After all 45 questions are submitted:

  1. Each Ingredient receives a score from 0-100, weighted across all questions that touch it.
  2. The 15 scores are compared against the 16 archetype centroids using Euclidean distance in the 15-dimensional ingredient space.
  3. The nearest archetype is your Flavour. Distances to all five clusters determine your cluster assignment (conservative, aggressive, culture, system, independent). The cluster proximity bar on the results page shows all five distances.

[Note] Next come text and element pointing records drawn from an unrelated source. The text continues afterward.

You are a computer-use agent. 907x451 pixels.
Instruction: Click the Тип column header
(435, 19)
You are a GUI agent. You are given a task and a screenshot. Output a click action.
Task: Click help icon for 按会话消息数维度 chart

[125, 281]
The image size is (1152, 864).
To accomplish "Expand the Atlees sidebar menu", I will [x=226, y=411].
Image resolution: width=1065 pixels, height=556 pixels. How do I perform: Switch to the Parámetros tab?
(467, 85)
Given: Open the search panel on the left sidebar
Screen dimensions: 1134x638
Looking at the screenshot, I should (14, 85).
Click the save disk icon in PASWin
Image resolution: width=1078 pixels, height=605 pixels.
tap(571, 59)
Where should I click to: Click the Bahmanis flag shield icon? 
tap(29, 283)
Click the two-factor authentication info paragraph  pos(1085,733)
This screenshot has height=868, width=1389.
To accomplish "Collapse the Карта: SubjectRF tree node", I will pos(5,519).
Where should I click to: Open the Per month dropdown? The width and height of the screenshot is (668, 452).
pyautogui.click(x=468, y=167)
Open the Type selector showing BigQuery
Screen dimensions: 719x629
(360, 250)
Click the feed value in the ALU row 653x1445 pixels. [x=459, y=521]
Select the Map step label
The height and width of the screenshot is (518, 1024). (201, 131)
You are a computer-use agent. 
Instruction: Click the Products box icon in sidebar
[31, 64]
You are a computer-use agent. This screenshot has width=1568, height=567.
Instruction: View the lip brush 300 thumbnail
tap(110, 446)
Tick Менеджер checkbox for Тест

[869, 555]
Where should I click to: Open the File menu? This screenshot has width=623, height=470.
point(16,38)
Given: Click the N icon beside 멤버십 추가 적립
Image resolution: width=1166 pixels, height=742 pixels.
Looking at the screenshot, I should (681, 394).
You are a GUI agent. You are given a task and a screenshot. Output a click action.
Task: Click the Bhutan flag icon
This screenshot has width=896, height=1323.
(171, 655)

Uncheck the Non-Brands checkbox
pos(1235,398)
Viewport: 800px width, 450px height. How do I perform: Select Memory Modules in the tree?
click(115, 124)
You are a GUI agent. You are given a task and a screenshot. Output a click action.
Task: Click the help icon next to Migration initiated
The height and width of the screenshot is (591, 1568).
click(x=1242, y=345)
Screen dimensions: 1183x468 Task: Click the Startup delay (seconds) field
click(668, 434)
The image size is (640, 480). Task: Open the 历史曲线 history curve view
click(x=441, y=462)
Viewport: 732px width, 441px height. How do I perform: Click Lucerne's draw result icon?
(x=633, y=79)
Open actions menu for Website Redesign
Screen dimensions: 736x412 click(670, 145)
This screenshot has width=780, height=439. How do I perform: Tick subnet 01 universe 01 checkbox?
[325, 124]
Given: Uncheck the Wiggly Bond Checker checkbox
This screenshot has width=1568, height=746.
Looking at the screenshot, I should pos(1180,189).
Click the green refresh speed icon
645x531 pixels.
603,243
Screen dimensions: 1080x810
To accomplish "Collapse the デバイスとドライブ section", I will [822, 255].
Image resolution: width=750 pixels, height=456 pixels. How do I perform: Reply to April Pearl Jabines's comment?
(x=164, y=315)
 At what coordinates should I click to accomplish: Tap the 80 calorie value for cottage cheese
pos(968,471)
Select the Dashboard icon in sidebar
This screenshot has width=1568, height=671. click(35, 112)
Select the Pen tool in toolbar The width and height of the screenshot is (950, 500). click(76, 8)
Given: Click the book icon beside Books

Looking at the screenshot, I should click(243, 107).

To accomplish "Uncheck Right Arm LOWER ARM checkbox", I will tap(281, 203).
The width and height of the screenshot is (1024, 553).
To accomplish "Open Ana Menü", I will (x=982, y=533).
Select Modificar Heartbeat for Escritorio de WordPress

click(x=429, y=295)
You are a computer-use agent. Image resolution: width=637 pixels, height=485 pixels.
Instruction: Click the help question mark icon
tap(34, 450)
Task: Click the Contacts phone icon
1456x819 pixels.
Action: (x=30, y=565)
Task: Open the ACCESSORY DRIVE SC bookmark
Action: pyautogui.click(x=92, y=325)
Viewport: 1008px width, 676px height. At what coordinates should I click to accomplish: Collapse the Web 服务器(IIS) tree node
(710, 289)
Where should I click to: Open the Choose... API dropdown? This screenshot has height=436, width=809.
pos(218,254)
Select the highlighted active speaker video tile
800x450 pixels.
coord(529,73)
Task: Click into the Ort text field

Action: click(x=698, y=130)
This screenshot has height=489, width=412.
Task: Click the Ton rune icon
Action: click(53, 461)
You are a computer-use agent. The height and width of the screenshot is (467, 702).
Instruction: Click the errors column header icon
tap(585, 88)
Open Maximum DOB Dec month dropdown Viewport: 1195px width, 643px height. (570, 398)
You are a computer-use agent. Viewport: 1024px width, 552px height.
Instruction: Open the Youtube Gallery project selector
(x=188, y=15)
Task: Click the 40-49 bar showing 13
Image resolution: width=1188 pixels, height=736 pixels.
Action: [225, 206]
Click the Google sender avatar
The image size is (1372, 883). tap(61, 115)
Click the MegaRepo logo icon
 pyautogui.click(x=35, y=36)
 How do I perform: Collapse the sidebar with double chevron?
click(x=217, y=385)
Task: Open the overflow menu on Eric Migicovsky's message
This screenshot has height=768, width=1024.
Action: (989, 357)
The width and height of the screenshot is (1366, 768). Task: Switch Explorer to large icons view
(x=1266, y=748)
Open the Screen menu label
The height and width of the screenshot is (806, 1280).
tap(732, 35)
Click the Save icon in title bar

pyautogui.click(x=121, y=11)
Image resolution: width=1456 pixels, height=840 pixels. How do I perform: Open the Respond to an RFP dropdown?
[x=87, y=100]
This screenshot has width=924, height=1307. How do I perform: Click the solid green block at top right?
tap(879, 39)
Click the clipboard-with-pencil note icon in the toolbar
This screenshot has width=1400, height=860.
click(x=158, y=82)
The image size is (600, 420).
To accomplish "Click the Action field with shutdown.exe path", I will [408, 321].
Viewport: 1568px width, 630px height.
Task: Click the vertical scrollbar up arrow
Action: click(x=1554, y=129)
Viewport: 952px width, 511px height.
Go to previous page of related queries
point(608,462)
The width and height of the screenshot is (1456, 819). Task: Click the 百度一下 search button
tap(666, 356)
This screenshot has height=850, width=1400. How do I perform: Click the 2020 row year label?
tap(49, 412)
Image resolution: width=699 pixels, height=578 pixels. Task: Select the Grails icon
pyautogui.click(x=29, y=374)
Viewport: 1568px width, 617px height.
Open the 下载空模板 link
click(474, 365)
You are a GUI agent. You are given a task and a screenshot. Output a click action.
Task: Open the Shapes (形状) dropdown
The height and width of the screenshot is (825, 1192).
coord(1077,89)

You can retake the diagnostic at any time. Each submission creates a new persona entry. Previous entries are preserved in your library.

#The persona

The persona is a markdown document, typically 800-1,200 words. It is the primary output of the diagnostic and the file you load into language models to make them reason like your organisation. Structure:

  • Overview. A plain-language description of how this organisation decides.
  • Strategic Ingredients. The 15 dimension scores and a brief note on what each means for this profile.
  • Principles. The decision rules this organisation operates by, derived from the Ingredient scores.
  • Win conditions. What success looks like for this organisation.
  • Red lines. What this organisation will not do, even under pressure.
  • Posture notes (optional). How this organisation tends to read and react to other Flavours. Populated automatically if the relevant Ingredients are strongly scored; can be edited in Studio.

The persona is used as a system prompt by the twin chat interface and by ClaudeAgent instances in the wargame. You can also copy it and load it manually into any language model that accepts a system prompt.

#Perspective

The diagnostic can be filled from any of five perspectives, set at the /diagnostic/start screen.

  • Self.You are answering about your own organisation. The resulting persona is framed in first-person-plural (“we would...”).
  • Competitor. You are answering as you believe a competitor would, based on observed behaviour. The persona carries a banner noting it represents your read, not a self-report.
  • Partner. Same as competitor but for partners. Framing adjusts in the persona.
  • Regulator. For modelling regulatory bodies or government actors.
  • Hypothetical.For building a fictional challenger, target, or scenario player. No “the organisation I am describing” framing; treated as a standalone entity.

The perspective is set before the questionnaire starts. If you selected the wrong one, retake from the /diagnostic/start screen.

#Saving to the library

After submitting, you land on the results page. A Save button appears at the top. You can save as:

  • Private. Only visible to you.
  • Public. Visible to other users browsing the library.

Saving creates a snapshot of the persona at that moment. A later retake creates a new library entry; it does not overwrite the old one.

When you import a persona from the library into a scenario in Studio, a snapshot of the briefing is copied into the scenario draft. It is not a live link. If you edit the library persona later, the scenario copy is not updated.